Растоптанные жизни - страница 13
Последнюю ночь в лагере я провела совсем без сна, и казалась она мне бесконечной.
Я вышла за ворота. Впереди было три километра полем до железной дороги. Это была та дорога, по которой я три года назад прибыла в лагерь.
Немного отойдя от лагеря, я оглянулась. Никогда мне не забыть этой увиденной мною картины: на крышах бараков стояли сотни заключённых и махали мне руками, шапками, платками…
Я вдруг почувствовала себя виноватой в том, что я ухожу, а они остаются доотбывать свои десять, пятнадцать и двадцать пять лет.
В поле, по которому я шла, не было ни единой души. Я горько плакала навзрыд, истерически кричала и сама пугалась своих криков — всю свою боль, всё, что я видела и пережила за эти три года, я вложила в эти горькие слёзы, в эти истерические крики.
Снова арест
Я приехала в Москву и только там обратила внимание, что в моём паспорте, который мне выдали в Мариинске, помечено ограничение в месте жительства и я, оказывается, не имею права жить в Москве.
Пришлось обратиться в МВД, где мне сказали, что после трёхлетнего срока мне не должны были выдавать такой паспорт, что это ошибка паспортистки в Мариинске. Все охали над этой ошибкой, но помочь мне никто не мог: паспорт, видите ли, документ неприкосновенный.
В поезде я сильно простудилась и заболела радикулитом. Боли были мучительные, и мои друзья, жившие в курортном городе Сочи, меня пригласили к себе отдохнуть и подлечиться.
Три месяца совсем неподвижная лежала я в постели, но это не смущало милицию — ко мне приходили ежедневно и требовали, чтоб я немедленно уехала, так как с моим паспортом меня даже временно, как отдыхающую, прописать не могли. Много неприятностей с милицией имели мои гостеприимные, добрые друзья, пока я стала на ноги.
Сразу же по выздоровлении я уехала опять в Москву с решительным намерением найти пути и исправить ошибку паспортистки. Целый месяц я бегала по разным инстанциям, но всё безуспешно.

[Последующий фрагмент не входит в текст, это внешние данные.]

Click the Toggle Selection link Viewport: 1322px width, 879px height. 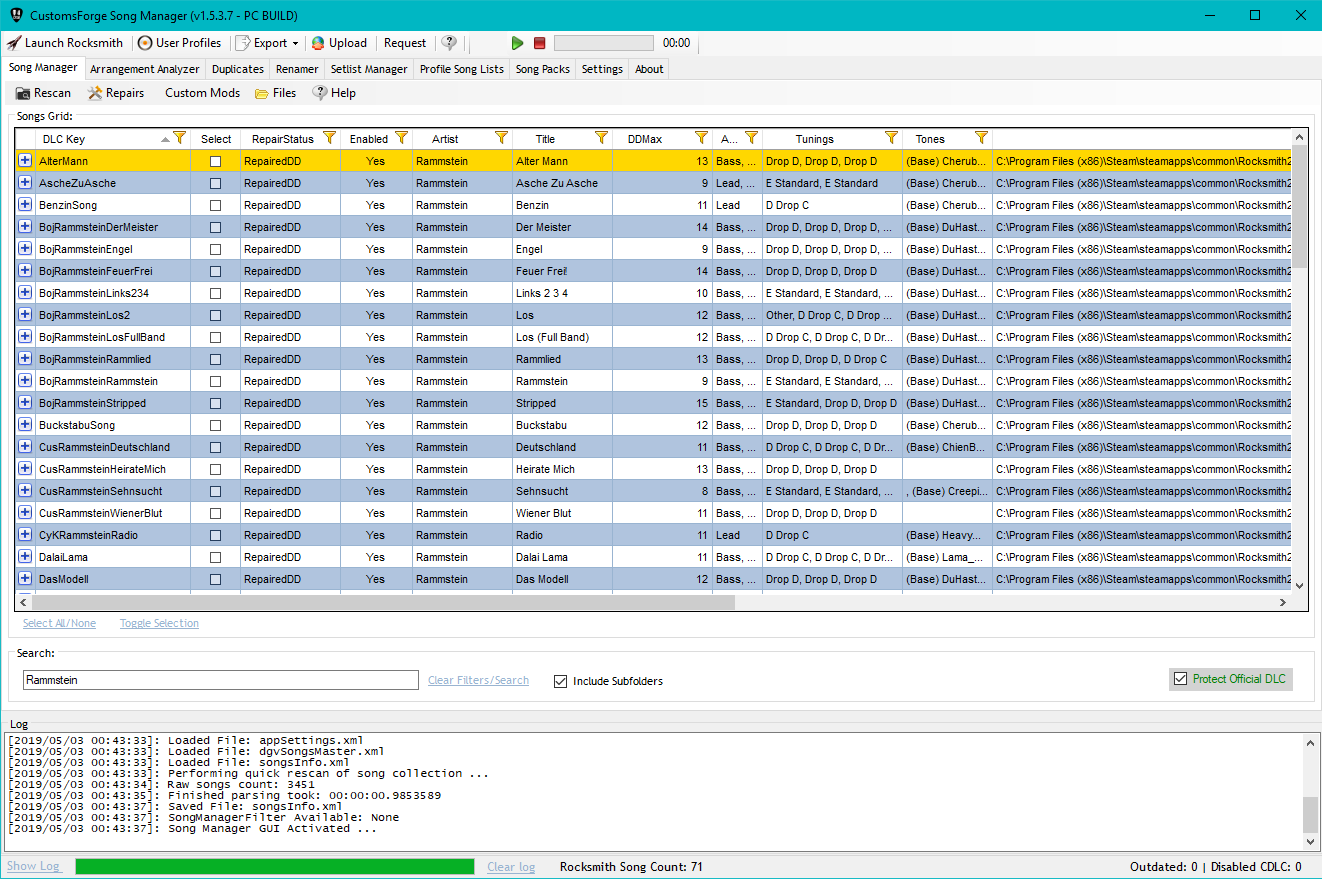(158, 622)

21 июля 1949 года меня снова арестовали.
Опять меня привезли на Лубянку, и следователь мне заявил, что нового дела заводить не будут, так как это ошибка моего первого следователя, который подвёл дело так, что мне дали только три года.

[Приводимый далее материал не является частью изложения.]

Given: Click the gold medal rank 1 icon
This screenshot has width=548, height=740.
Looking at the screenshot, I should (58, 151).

И теперь по «старому делу» то же Особое совещание дало мне десять лет.
В этот раз меня отправляли на этап не из Бутырской тюрьмы, а из Лефортовской.
«Лефортово»
Лефортовская тюрьма, построенная ещё в бытность Петра Великого, очень пригодилась чекистам. Они её переоборудовали согласно своим «вкусам», и тюрьма эта в настоящее время подлинное чудо советской тюремной техники.

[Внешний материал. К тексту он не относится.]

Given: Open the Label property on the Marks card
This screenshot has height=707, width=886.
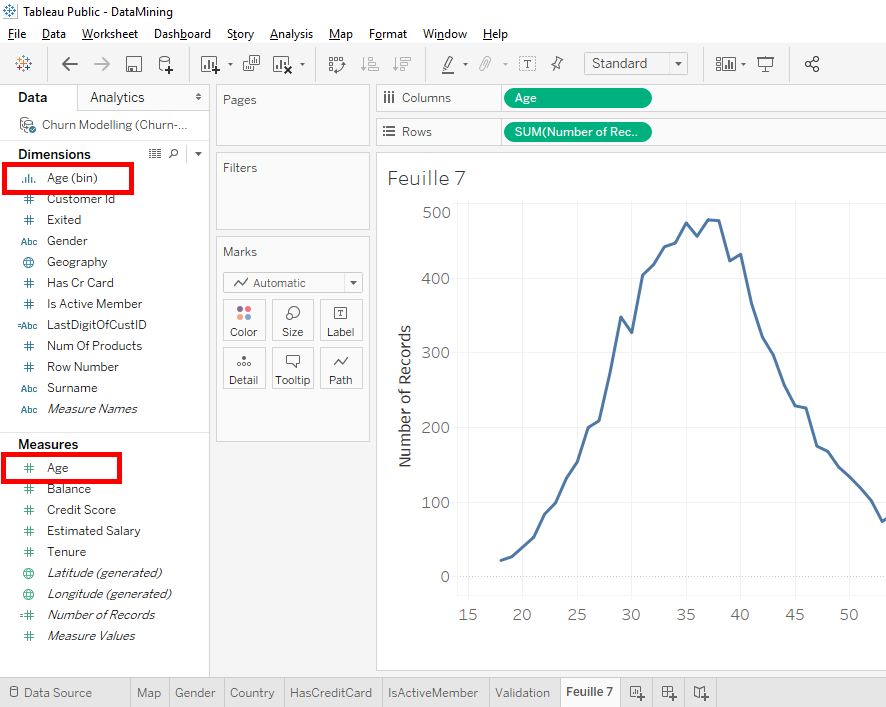Looking at the screenshot, I should click(340, 320).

На втором этаже устроено пять железных мостиков, довольно длинных, а в центре, на площадке, стоит солдат с двумя красными флажками и регулирует движение: его цель ни в коем случае не допустить встречи заключённых, которых беспрерывно ведут из разных камер на допросы. Этот регулировщик настолько натренирован, что из десятка тысяч арестованных никто никогда друг с другом не сталкивается: солдаты, ведущие на допросы заключённых, внимательно присматриваются к сигналам регулировщика.
Уборные в Лефортовской тюрьме тут же, в камерах; нижнее бельё для всех одинаковое — мужские кальсоны и рубаха (кстати сказать, немецкого производства), сверху же носится то, что имеет заключённый.
Хотя «нового дела» на меня не заводили, меня продержали в Лефортовской тюрьме семь месяцев, но уже не в одиночной камере, а с сокамерницей, которая тоже была арестована вторично. Сидели мы в малюсенькой холодной камере, где можно было делать только два шага между нашими постелями.
Новый этап
Снова этап, но уже не в Сибирь, а в Казахстан.
На этот раз вагон не с решётками, а так называемый «телятник», в котором обычно перевозят коров и лошадей. В этом вагоне нас было девяносто две женщины, все арестованные вторично. Все полураздетые, так как из дома тёплых вещей передавать не разрешали.
Надо сказать, что многие заключённые, пережившие 1937 год, говорили, что 1949 год был куда страшнее и жесточе. Издевательства над людьми приняли такой размах, какого даже при Ежове, в 1937 году, не бывало.
С двух сторон в нашем вагоне были двухэтажные короткие нары, а посредине узкий проход, где стояла печурка, застывшая, холодная, как и сердца тех, которые нас везли.